Ébahi, Antoine releva la tête.
– Pas… de… té-lé-vi-sion ! Alors ce que je dis ou rien, c’est pareil ? C’est quand même un comble ! cria-t-il en levant les bras au ciel.
Depuis le canapé, Emily et Louis observaient la scène.
– Je voudrais bien que l’on respecte un peu mon autorité dans cette maison.
Quand je prends une décision au sujet des enfants, j’aimerais que tu m’épaules, c’est un peu facile que ce soit toujours le même qui punisse et l’autre qui récompense !
Antoine, qui n’avait pas quitté Mathias du regard, en arrêta de touiller sa rata-touille.
– C’est une question de cohérence familiale ! conclut Mathias en trempant son doigt dans la casserole et en faisant un clin d’œil à son ami.
Antoine lui asséna un coup sur la main avec la louche.
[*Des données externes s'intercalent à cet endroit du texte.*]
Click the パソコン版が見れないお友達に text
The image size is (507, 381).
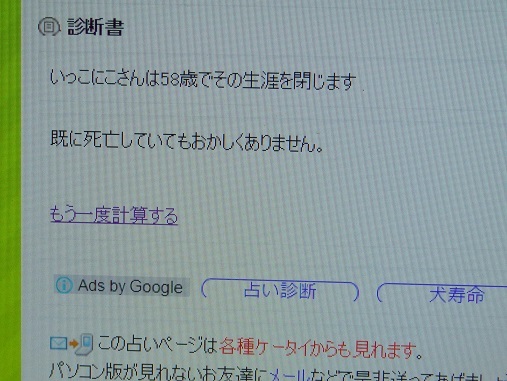159,373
L’incident clos, tout le monde passa à table. À la fin du dîner, Mathias emmena Emily se coucher.
Allongé à côté d’elle, il lui raconta la plus longue des histoires qu’il connaissait.
Et quand, pour finir, Théodore, le lapin aux pouvoirs magiques, vit dans le ciel l’aigle qui tournait en rond (le pauvre animal avait depuis sa naissance une aile plus courte que l’autre… de quelques plumes), Emily mit son pouce dans sa bouche et se blottit contre son père.
– Tu dors, ma princesse ? chuchota Mathias.
Il se laissa glisser tout doucement sur le côté. Agenouillé près du lit, il caressa les cheveux de sa petite fille et resta un long moment à la regarder dormir.
Emily avait une main posée sur le front, l’autre retenait encore celle de son père. De temps en temps, ses lèvres frémissaient, comme si elle allait dire quelque chose.
– Qu’est-ce que tu lui ressembles, murmura Mathias.
Il posa un baiser sur sa joue, lui dit qu’il l’aimait plus que tout et quitta la chambre sans faire de bruit.
– 192 –
*
Antoine, en pyjama, couché dans son lit, lisait tranquillement. On frappa à sa chambre.
– J’ai oublié de récupérer mon costume chez le teinturier, dit Mathias en passant la tête par l’entrebâillement de la porte.
– J’y suis passé, il est dans ta penderie, répondit Antoine en reprenant le début de sa page.
Mathias s’approcha du lit et s’allongea sur la couverture. Il prit la télécommande et alluma la télévision.
– Il est bon, ton matelas !
– C’est le même que le tien !
Mathias se redressa et tapota l’oreiller pour améliorer son confort.
– Je ne te dérange pas ? demanda Mathias.
– Si !
– Tu vois, après tu te plains qu’on ne se parle jamais.
Antoine lui confisqua la télécommande et éteignit le poste.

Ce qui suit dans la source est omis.